** Problem to work on **
Each entry needs to be reproduced exactly as it is.

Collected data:
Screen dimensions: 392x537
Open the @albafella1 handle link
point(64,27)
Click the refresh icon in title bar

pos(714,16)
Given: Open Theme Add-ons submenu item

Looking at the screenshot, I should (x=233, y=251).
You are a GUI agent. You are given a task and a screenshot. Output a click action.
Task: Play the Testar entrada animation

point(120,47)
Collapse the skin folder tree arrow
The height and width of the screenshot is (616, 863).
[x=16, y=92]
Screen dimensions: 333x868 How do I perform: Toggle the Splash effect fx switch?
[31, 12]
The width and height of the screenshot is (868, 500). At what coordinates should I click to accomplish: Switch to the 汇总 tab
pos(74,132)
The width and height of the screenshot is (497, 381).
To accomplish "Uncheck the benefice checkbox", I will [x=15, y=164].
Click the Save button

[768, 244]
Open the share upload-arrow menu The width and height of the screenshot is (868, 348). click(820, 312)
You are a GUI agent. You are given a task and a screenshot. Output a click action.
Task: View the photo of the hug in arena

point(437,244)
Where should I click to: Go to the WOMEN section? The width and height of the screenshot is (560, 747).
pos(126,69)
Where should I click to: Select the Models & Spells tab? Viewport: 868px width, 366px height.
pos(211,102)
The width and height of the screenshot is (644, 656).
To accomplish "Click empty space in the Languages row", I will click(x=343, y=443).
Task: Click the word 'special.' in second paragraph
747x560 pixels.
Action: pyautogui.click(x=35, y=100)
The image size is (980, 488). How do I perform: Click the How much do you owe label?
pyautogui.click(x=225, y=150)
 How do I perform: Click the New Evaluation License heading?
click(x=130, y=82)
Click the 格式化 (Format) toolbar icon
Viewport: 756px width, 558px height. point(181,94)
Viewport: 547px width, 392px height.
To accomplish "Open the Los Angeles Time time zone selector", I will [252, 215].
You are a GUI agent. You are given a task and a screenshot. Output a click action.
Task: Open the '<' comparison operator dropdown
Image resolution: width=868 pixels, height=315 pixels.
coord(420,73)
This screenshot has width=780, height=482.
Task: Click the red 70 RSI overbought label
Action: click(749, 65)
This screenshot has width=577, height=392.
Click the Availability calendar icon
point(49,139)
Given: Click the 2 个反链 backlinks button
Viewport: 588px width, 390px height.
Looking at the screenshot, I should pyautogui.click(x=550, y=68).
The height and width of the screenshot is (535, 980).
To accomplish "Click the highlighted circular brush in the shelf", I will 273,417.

** Exercise output **
Screen dimensions: 392x537
Open the @albafella1 handle link
point(64,27)
Click the refresh icon in title bar

pos(714,16)
Given: Open Theme Add-ons submenu item

Looking at the screenshot, I should (x=233, y=251).
You are a GUI agent. You are given a task and a screenshot. Output a click action.
Task: Play the Testar entrada animation

point(120,47)
Collapse the skin folder tree arrow
The height and width of the screenshot is (616, 863).
[x=16, y=92]
Screen dimensions: 333x868 How do I perform: Toggle the Splash effect fx switch?
[31, 12]
The width and height of the screenshot is (868, 500). At what coordinates should I click to accomplish: Switch to the 汇总 tab
pos(74,132)
The width and height of the screenshot is (497, 381).
To accomplish "Uncheck the benefice checkbox", I will [x=15, y=164].
Click the Save button

[768, 244]
Open the share upload-arrow menu The width and height of the screenshot is (868, 348). click(820, 312)
You are a GUI agent. You are given a task and a screenshot. Output a click action.
Task: View the photo of the hug in arena

point(437,244)
Where should I click to: Go to the WOMEN section? The width and height of the screenshot is (560, 747).
pos(126,69)
Where should I click to: Select the Models & Spells tab? Viewport: 868px width, 366px height.
pos(211,102)
The width and height of the screenshot is (644, 656).
To accomplish "Click empty space in the Languages row", I will click(x=343, y=443).
Task: Click the word 'special.' in second paragraph
747x560 pixels.
Action: pyautogui.click(x=35, y=100)
The image size is (980, 488). How do I perform: Click the How much do you owe label?
pyautogui.click(x=225, y=150)
 How do I perform: Click the New Evaluation License heading?
click(x=130, y=82)
Click the 格式化 (Format) toolbar icon
Viewport: 756px width, 558px height. point(181,94)
Viewport: 547px width, 392px height.
To accomplish "Open the Los Angeles Time time zone selector", I will [252, 215].
You are a GUI agent. You are given a task and a screenshot. Output a click action.
Task: Open the '<' comparison operator dropdown
Image resolution: width=868 pixels, height=315 pixels.
coord(420,73)
This screenshot has width=780, height=482.
Task: Click the red 70 RSI overbought label
Action: click(749, 65)
This screenshot has width=577, height=392.
Click the Availability calendar icon
point(49,139)
Given: Click the 2 个反链 backlinks button
Viewport: 588px width, 390px height.
Looking at the screenshot, I should pyautogui.click(x=550, y=68).
The height and width of the screenshot is (535, 980).
To accomplish "Click the highlighted circular brush in the shelf", I will 273,417.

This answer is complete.